Concrete flatwork is any poured surface that moves along a horizontal plane. Flatwork that Centerline Paving offers are patios, walkways, sidewalks, foundations, driveways and any other flat surface. Concrete is the choice material for flatwork due to how it can form a perfectly flat and even surface.
Regardless of the concrete mix design, or desired layout of the project, Centerline Paving has the resources and knowledge to execute any sized project. Furthermore, with a base/site grading crew, as well as a full excavation crew, Centerline Paving can handle all projects in house. This gives us an advantage as we can manage budgets and timelines of each project more accurately, as there is no scheduling conflicts or time delays with coordinating other contractors.

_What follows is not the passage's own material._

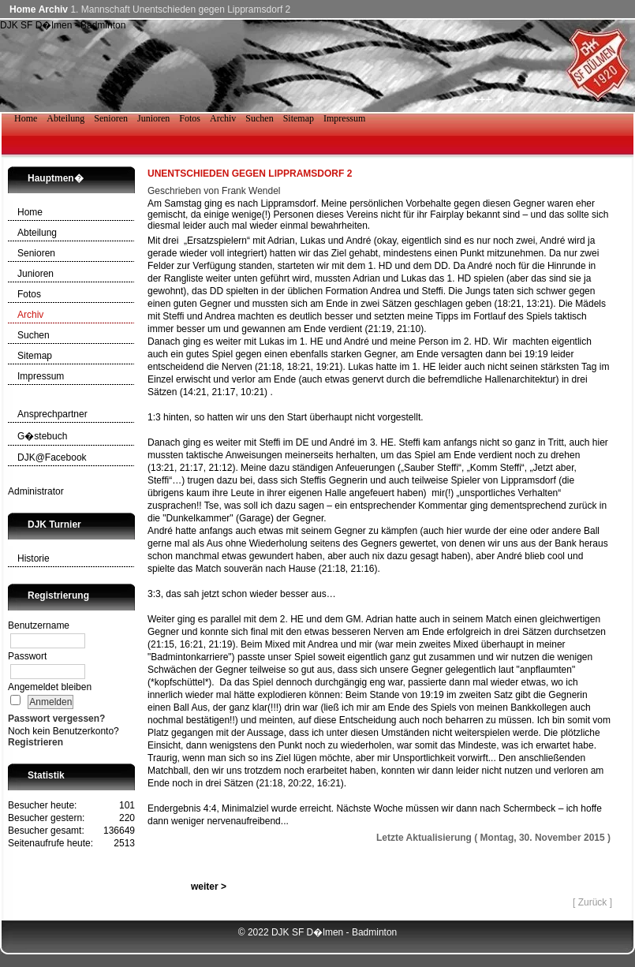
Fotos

Centerline Paving offers a wide variety of concrete services and can meet any design specification or desired finish. Whether it’s a driveway, sidewalk, curb, floor or parking lot Centerline Paving has the resources to complete any project. A few different curb types we offer are as follows:
Concrete curbs are generally classified as barrier curbs or mountable curbs. Either type can be constructed in many different shapes, depending on regional preferences, purposes and construction costs. Barrier curbs, also known as straight curbs, resemble the stone slabs used originally for curbs and form abrupt obstacles to vehicles leaving pavements.
Mountable curbs, sometimes referred to as roll curbs, have sloping faces that allow vehicles to encroach on them without damaging tires and wheels; and if the slopes are gentle enough, cars can cross them to access driveways. Curbs that cannot be crossed without damage or discomfort must have sections where the heights of the curbs are reduced for vehicular entrances. The low portions are usually referred to as depressed curbs.
Either type of curb can have an apron or gutter section attached and become a combined curb and gutter. Combined curb and gutter sections are commonly used along streets and parking lots in urban areas, especially with asphalt pavements, to provide the advantages of stable concrete gutters with sustainable flow lines along the curbs.
Curbs built monolithically with concrete pavements project above the pavement at the edges. These are referred to as monolithic curbs or integral curbs, as opposed to separate curbs. As the edges of concrete pavements with the added thickness of curbs are stronger and stiffer, deflections caused by heavy wheels close to the outside edges are reduced. Where curbs are cast on hardened concrete slabs, resulting in cold joints between the curbs and slabs, there are opportunities for planes of weakness and water penetration, which can result in shortened service life.